Like many people you may be looking to cut your spending and save more money after a Christmas spending splurge, so you may might appreciate some tips on how to spend less. In this blog post, Gareth Boyd, Founder of Chonies.co.uk, shares with us his 10 tips on how consumers can save money based on his experience in retail. Take a minute to browse through the list below where you can find some really useful tips that will help you lower your expenditures.
1. Make a List Before Shopping
As a human being, temptation is one of the hardest things to overcome, no matter who you are or what you think. We all know that one time we bought that little extra thing every time we are out and about. Slowly but surely those little things build up over the year to one very large expense, and often one you can ill afford. The simple way is to make a list of each thing you need and strictly stay to it. Avoid things that you really do not need.
2. Go Home for Coffee or Tea
When you are out and about shopping, the thought of stopping into your local coffee shop for a coffee can be hard to resist. What you may not realise is how much you spend on these often unnecessary luxuries. Let’s calculate it. Say you are shopping once a week and you have a coffee or tea every time you are down town. Say the average coffee is $3, that works out at just under $160 per year. And that’s a very conservative estimate of the amount of coffee you actually consume.
3. Buy in Bulk When Possible
This seems like a simple enough solution, but when there is a sale on take advantage of those bulk deals. The items I would suggest you buy in bulk are those items you use a lot of, so things like cereals, drinks, toothpaste, shampoo, toilet rolls etc.
4. Pay Off Debt as Soon as Possible
If you have debt on your credit cards, then try getting it to a lower interest rate or pay off more than the minimum amount. Getting your debt under control not only saves you money, but sets you up on a more secure financial footing for the future.
5. Pay Bills on Time and Avoid Late Fees
When it comes to paying bills, get organised. This may mean setting up automated payments or using the envelope system to allocate funds to pay for certain bills. Utilities (electricity, water, telephone, gas) and recurring bills (mobile phones, satellite TV subscriptions) can be set to be charged to a credit card or deducted from a bank account per month. It may be a good idea to pay for these with a rewards credit card so that you earn rewards towards free flights, etc.
6. Stay Away from ATMs
If you are not with the ATM’s bank, then the chances of there being a fee to use it are even higher. If it doesn’t say ‘free transactions’, do not use it! Small charges can easily add up over a period of time.
7. Buy Second Hand
Next time you browsing the book shop for a good book, why buy new when you could get it second hand on Amazon or eBay?
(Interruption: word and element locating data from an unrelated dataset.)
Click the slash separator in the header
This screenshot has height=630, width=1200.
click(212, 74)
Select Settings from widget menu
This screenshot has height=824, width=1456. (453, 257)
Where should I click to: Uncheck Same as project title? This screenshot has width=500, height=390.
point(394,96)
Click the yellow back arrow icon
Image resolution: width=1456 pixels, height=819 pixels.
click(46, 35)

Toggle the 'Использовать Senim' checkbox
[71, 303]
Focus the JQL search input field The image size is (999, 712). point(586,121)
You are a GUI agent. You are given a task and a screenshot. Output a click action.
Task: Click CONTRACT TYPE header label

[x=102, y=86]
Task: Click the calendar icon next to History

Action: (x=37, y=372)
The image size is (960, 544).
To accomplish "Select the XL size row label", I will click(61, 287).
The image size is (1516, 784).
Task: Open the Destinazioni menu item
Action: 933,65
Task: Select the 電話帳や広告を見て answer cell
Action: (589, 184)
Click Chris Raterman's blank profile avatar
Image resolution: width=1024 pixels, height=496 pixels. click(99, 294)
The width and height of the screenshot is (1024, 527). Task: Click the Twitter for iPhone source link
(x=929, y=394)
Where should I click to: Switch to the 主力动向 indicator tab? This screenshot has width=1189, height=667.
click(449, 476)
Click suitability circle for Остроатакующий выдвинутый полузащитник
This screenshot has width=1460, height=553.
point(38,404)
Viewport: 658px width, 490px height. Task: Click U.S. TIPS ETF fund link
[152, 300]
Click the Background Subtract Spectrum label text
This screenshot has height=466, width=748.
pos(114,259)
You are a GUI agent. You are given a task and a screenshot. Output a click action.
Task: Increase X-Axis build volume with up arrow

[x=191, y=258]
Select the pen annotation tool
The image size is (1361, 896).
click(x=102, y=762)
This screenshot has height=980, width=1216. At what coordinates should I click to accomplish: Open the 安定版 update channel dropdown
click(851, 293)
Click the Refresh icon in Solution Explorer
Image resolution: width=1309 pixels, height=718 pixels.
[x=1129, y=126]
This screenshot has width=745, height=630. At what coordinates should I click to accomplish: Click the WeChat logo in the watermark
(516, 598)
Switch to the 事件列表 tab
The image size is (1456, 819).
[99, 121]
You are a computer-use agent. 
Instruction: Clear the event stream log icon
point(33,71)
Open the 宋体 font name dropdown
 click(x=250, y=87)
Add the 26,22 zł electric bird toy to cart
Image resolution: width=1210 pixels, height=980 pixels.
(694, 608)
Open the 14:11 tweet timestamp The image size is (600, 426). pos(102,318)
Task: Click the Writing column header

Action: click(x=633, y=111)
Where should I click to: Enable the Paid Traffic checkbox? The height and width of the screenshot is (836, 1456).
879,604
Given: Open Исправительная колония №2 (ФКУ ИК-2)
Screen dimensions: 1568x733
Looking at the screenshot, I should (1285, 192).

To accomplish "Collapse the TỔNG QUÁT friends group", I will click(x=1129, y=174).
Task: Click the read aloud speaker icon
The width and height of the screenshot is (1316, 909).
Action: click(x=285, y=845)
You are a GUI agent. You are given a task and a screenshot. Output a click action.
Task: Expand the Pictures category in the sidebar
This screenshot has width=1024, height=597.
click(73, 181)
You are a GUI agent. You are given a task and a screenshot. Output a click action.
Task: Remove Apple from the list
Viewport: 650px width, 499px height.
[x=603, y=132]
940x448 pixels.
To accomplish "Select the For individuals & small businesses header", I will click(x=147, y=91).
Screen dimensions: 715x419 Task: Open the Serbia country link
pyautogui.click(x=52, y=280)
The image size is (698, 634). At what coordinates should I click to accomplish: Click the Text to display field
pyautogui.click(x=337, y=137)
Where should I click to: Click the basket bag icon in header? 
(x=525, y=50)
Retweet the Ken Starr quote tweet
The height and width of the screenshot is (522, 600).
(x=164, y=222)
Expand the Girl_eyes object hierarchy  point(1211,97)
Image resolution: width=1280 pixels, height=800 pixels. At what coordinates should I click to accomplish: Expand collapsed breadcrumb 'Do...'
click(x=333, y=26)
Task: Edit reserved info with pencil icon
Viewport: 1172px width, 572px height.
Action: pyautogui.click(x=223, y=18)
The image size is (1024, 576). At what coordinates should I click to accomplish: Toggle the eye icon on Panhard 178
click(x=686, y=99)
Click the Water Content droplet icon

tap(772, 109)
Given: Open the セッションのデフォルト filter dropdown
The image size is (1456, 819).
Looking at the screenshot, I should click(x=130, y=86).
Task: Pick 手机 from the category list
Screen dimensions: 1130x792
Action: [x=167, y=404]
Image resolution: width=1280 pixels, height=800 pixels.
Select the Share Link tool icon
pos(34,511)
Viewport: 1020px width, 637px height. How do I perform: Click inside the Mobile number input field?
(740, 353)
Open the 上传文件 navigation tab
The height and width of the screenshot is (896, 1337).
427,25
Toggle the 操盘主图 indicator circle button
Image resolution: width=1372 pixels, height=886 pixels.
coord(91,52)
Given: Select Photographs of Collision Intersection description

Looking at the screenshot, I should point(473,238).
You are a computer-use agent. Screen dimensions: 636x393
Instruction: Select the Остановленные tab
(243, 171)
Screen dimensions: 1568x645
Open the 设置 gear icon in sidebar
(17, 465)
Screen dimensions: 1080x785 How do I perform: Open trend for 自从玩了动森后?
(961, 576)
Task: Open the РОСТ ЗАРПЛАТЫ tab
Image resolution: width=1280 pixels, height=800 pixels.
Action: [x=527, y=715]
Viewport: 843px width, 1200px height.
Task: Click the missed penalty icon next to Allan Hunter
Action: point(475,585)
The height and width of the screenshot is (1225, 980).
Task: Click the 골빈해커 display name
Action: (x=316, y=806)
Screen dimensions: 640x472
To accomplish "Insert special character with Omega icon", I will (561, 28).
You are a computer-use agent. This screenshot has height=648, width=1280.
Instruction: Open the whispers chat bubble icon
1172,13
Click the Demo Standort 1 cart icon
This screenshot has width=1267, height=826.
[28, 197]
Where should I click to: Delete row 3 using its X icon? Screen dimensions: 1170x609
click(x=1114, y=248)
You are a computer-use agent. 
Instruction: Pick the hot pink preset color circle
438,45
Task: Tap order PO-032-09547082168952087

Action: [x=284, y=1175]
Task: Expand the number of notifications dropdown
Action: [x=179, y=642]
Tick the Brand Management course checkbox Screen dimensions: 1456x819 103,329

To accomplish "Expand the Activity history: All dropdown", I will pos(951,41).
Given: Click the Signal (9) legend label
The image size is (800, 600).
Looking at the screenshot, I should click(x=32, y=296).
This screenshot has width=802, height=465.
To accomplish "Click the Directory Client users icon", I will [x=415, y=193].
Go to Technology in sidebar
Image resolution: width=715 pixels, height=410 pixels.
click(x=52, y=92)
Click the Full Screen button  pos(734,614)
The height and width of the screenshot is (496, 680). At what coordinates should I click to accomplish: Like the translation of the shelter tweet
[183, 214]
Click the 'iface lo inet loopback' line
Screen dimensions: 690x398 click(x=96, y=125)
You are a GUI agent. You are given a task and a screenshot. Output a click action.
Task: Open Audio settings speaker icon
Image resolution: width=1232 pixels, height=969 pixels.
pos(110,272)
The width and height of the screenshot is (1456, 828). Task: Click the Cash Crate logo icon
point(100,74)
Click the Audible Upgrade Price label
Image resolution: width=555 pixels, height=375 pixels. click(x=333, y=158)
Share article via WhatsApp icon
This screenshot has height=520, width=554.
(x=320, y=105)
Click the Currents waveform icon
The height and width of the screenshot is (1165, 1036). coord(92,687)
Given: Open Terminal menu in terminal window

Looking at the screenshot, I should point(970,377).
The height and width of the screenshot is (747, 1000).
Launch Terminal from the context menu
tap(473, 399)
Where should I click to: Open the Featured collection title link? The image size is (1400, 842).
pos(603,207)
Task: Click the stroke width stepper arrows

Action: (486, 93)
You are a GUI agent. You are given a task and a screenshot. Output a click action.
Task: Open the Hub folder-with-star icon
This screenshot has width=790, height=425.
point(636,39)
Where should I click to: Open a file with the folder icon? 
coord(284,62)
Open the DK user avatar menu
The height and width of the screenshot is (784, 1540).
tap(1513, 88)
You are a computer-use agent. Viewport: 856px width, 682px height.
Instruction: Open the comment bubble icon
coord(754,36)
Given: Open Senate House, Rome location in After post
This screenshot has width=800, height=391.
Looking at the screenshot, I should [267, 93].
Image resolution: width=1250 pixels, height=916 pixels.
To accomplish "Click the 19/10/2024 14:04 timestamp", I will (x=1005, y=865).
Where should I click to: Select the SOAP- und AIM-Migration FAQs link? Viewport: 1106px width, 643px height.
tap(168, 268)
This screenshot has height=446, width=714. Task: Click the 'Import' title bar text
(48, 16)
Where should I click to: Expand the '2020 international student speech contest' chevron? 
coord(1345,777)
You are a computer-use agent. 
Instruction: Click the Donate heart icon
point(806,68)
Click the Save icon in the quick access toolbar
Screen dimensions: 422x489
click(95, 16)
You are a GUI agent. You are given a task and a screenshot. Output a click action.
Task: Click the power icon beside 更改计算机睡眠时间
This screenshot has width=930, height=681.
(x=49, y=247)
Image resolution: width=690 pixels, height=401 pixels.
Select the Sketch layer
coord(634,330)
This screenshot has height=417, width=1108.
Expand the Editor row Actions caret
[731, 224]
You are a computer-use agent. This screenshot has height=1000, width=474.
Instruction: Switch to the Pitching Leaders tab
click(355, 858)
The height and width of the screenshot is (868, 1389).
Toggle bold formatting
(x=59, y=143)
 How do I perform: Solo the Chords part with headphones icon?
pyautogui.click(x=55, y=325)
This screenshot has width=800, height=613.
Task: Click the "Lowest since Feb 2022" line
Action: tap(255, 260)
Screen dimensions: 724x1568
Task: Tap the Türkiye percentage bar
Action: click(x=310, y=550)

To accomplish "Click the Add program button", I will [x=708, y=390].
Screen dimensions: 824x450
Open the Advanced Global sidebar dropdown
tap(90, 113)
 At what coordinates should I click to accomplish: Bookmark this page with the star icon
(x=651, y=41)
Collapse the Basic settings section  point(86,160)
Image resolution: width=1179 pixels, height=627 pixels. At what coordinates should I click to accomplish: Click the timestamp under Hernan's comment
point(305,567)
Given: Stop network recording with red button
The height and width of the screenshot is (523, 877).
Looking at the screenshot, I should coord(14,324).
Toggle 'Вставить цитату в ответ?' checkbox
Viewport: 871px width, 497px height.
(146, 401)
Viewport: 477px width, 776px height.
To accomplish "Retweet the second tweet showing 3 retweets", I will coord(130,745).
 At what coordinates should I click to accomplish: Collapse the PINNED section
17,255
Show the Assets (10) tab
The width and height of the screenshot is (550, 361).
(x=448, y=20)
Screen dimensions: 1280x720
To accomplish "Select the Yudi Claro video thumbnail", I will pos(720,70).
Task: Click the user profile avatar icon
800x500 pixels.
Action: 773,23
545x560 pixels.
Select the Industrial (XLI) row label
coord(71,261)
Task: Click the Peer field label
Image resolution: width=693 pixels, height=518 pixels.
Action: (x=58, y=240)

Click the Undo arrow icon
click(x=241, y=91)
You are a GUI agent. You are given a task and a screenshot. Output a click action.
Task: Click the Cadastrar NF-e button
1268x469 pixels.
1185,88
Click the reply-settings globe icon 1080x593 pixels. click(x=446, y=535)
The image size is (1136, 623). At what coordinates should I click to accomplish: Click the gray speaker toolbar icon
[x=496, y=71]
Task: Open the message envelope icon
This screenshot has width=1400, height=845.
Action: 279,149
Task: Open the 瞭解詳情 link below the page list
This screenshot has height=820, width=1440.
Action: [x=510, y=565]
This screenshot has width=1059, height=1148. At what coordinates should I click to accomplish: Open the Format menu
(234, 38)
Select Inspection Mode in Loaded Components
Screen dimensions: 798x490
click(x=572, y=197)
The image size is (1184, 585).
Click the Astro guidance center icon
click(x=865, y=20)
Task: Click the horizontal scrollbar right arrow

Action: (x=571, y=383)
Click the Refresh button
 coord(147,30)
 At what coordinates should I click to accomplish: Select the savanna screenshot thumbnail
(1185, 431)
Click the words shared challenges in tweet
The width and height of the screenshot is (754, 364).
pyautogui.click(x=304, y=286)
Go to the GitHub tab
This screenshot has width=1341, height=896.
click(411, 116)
The same principle applies to everything from electronics and clothing to CDs and cars. Second hand is cheaper, but often there is very little to compromise, if any, in terms of quality.
8. Compare Prices Before Buying Expensive Goods
Whether you are buying yourself a nice new bag, clothing or a car, go and compare prices from different shops and suppliers. Price comparison sites make it easy to compare prices for practically anything from a wide variety of stores, which makes it much easier to find the cheapest price.
9. Buy Store Brands
Who says you need to buy Kellogg’s, or Coca-Cola or Starbucks? Most large supermarkets have their own brands that retail for much less than their branded equivalents.
10. Don’t Run Errands When in a Rush
When you are in a rush and under pressure, you are more inclined to succumb to temptations to buy something you don’t really need. Schedule your errands so that you aren’t under pressure and can make clear decisions about what to buy.